Queen-empress Vs. Munisami and ors. - Court Judgment

SooperKanoon Citationsooperkanoon.com/783537
SubjectCriminal
CourtChennai
Decided OnAug-06-1891
JudgeParker and ;Wilkinson, JJ.
Reported in(1892)ILR15Mad39
AppellantQueen-empress
RespondentMunisami and ors.
Excerpt:
criminal procedure code - act x of 1882, sections 436, 437--further inquiry--power of district magistrate to suggest a committal. - - the order of the district magistrate that the case was to be committed if the sub-magistrate thought it was possible for two views to be held, (the district magistrate distinctly stating he held another view), was therefore ultra vires, and practically took away from the subordinate magistrate the exercise of his judicial discretion.1. under section 437, criminal procedure code, the district magistrate had power to make further inquiry himself or to direct the sub-magistrate to make further inquiry, but if he chose the latter course he had no legal authority to fetter the sub-magistrate in the exercise of his judicial discretion.2. a commitment to the sessions (assuming that the case was one which ought to be tried by the sessions court) would not be justifiable unless the committing magistrate considered a prima facie case had been made out which in his judgment ought to be tried at the sessions. the order of the district magistrate that the case was to be committed if the sub-magistrate thought it was possible for two views to be held, (the district magistrate distinctly stating he held another view), was therefore.....
Judgment:

1. Under Section 437, Criminal Procedure Code, the District Magistrate had power to make further inquiry himself or to direct the Sub-Magistrate to make further inquiry, but if he chose the latter course he had no legal authority to fetter the Sub-Magistrate in the exercise of his judicial discretion.

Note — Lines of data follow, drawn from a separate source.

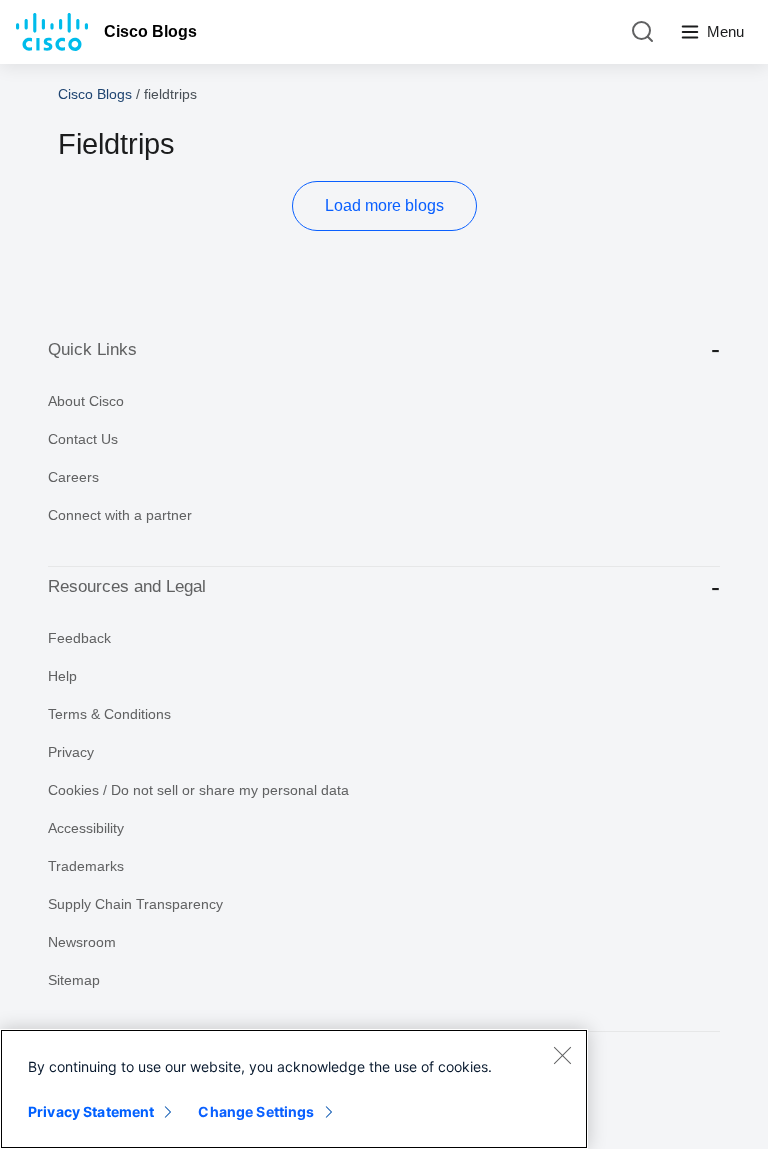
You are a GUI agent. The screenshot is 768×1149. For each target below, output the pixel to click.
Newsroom (82, 942)
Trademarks (86, 866)
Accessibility (86, 828)
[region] (294, 1089)
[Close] (562, 1055)
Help (62, 676)
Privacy (71, 752)
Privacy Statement (91, 1111)
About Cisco (86, 401)
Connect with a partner (120, 515)
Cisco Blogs (150, 31)
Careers (73, 477)
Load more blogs (384, 205)
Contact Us (83, 439)
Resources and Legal (127, 586)
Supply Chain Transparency (135, 904)
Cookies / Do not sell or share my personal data (198, 790)
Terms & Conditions (109, 714)
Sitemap (74, 980)
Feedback (79, 638)
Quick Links (92, 349)
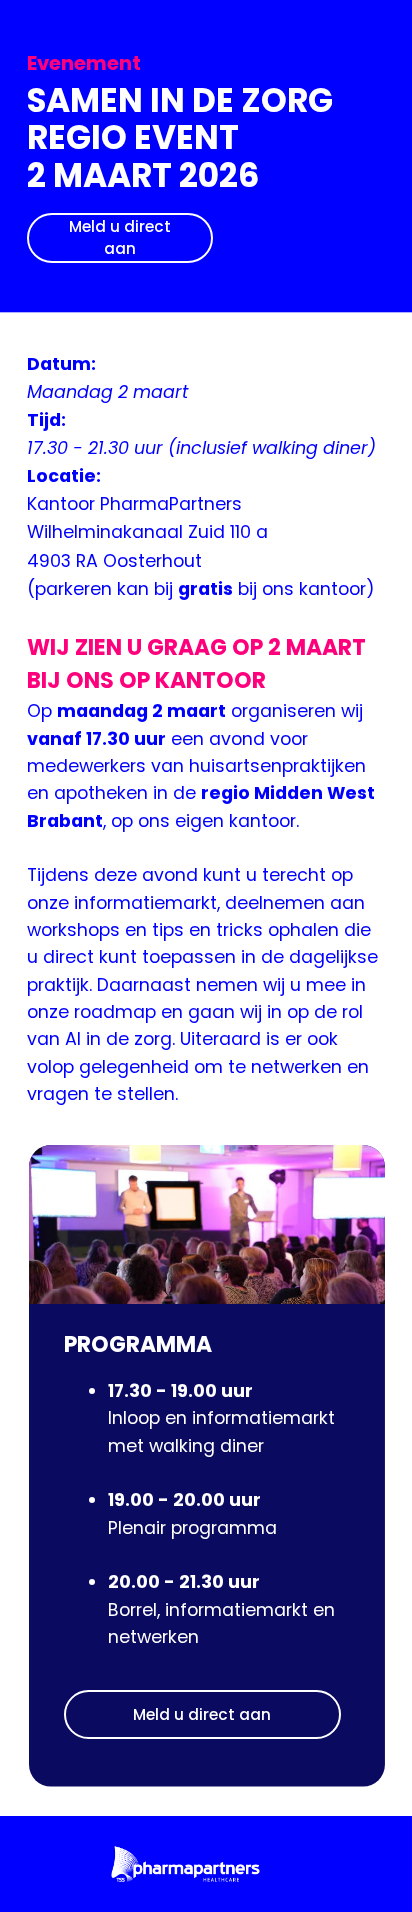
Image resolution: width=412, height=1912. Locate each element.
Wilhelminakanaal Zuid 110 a (147, 532)
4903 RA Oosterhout (114, 561)
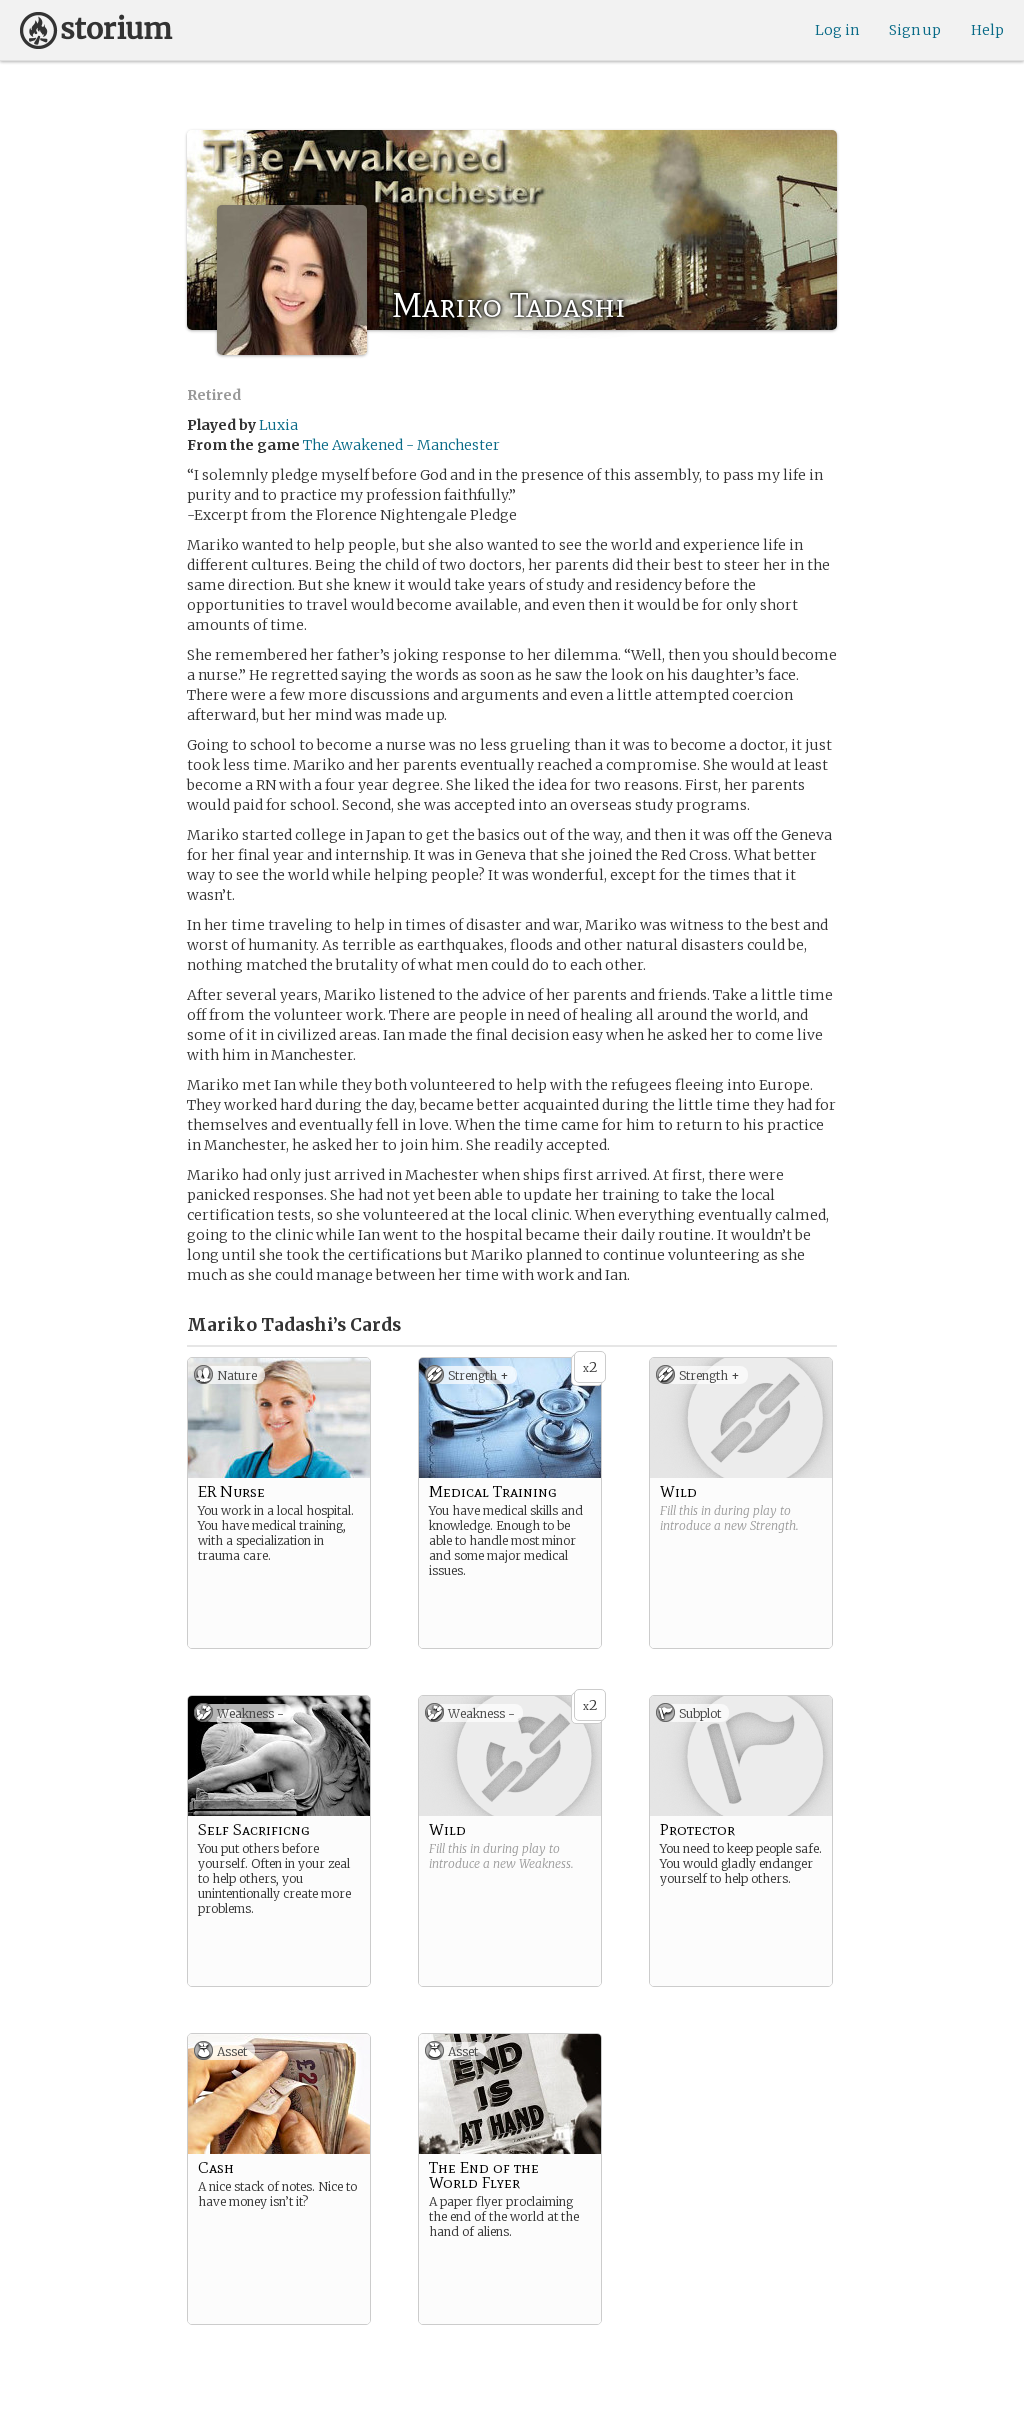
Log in (837, 30)
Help (987, 30)
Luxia (278, 425)
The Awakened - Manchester (401, 445)
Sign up (915, 30)
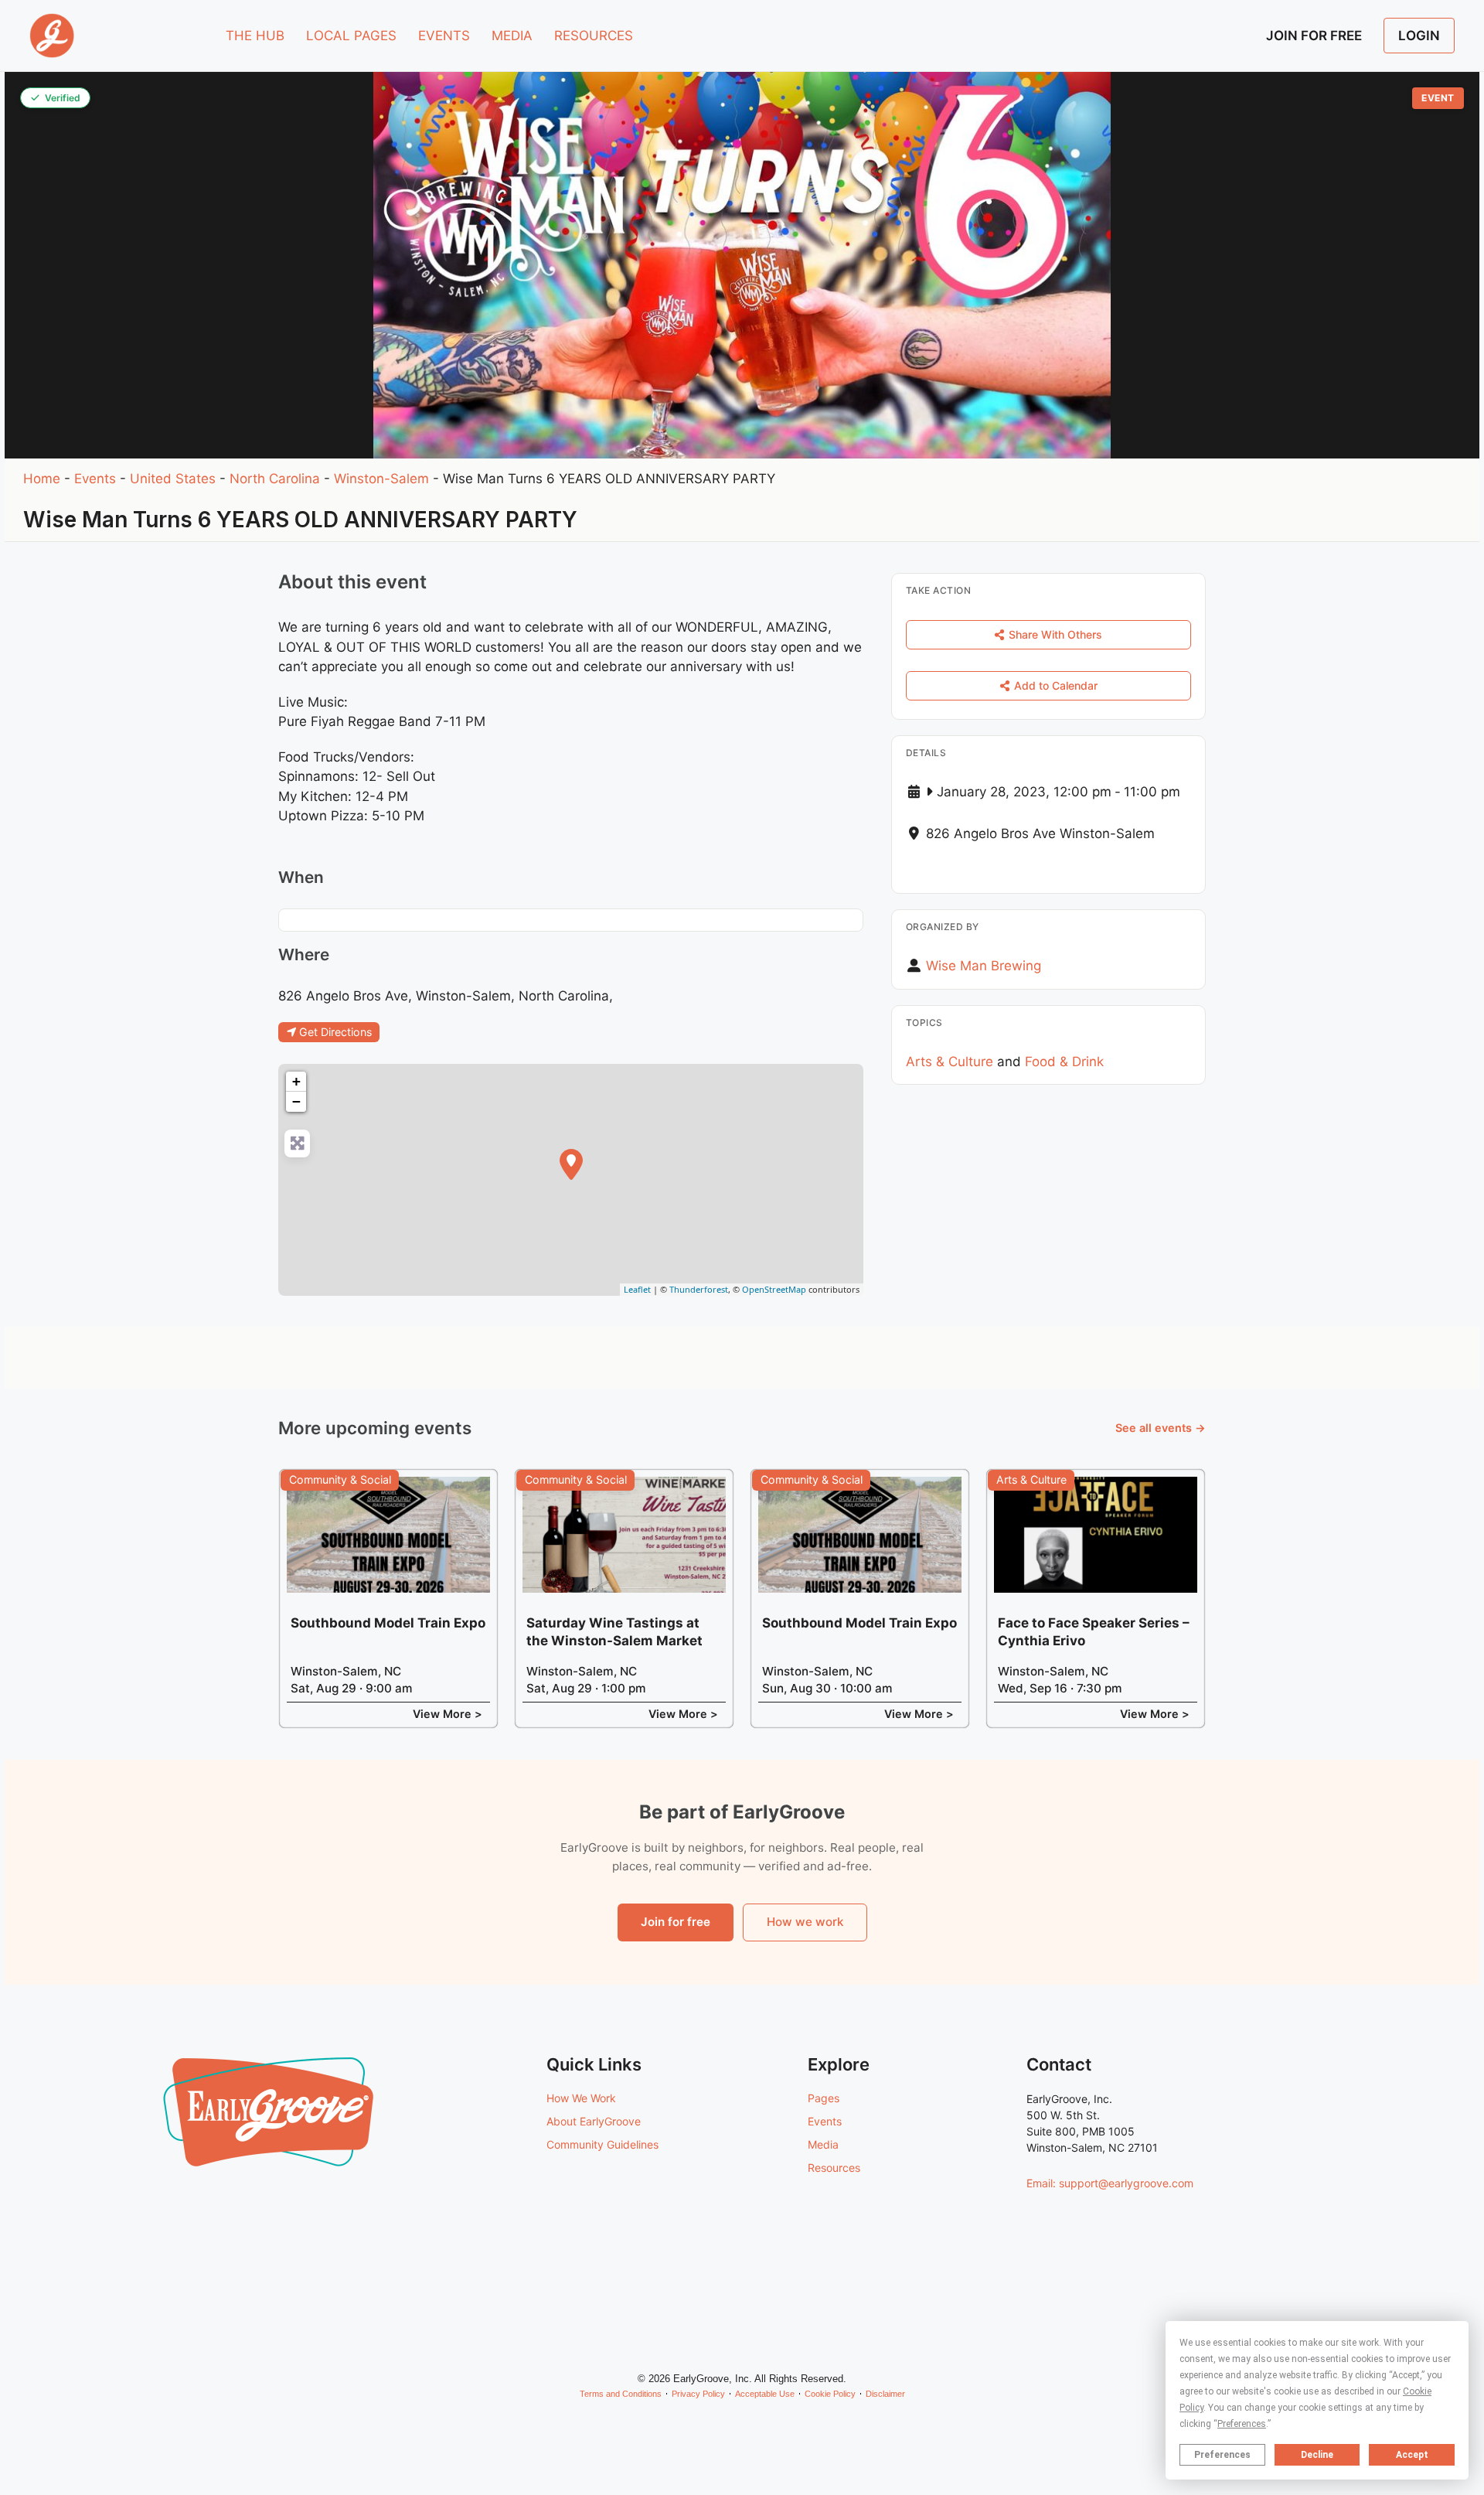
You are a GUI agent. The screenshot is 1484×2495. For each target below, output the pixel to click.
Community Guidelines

2. A commitment to the sessions (assuming that the case was one which ought to be tried by the Sessions Court) would not be justifiable unless the committing Magistrate considered a prima facie case had been made out which in his judgment ought to be tried at the sessions. The order of the District Magistrate that the case was to be committed if the Sub-Magistrate thought it was possible for two views to be held, (the District Magistrate distinctly stating he held another view), was therefore ultra vires, and practically took away from the Subordinate Magistrate the exercise of his judicial discretion. In making the commitment the Sub-Magistrate does not profess to have exercised any judicial discretion, but commits the case as it is possible two views may be held, though he does not say he himself entertains any doubt as to the correctness of the decision he himself had arrived at.

3. The commitment must be quashed and the order of the District Magistrate of 10th June must be restricted to a simple direction to hold a further inquiry.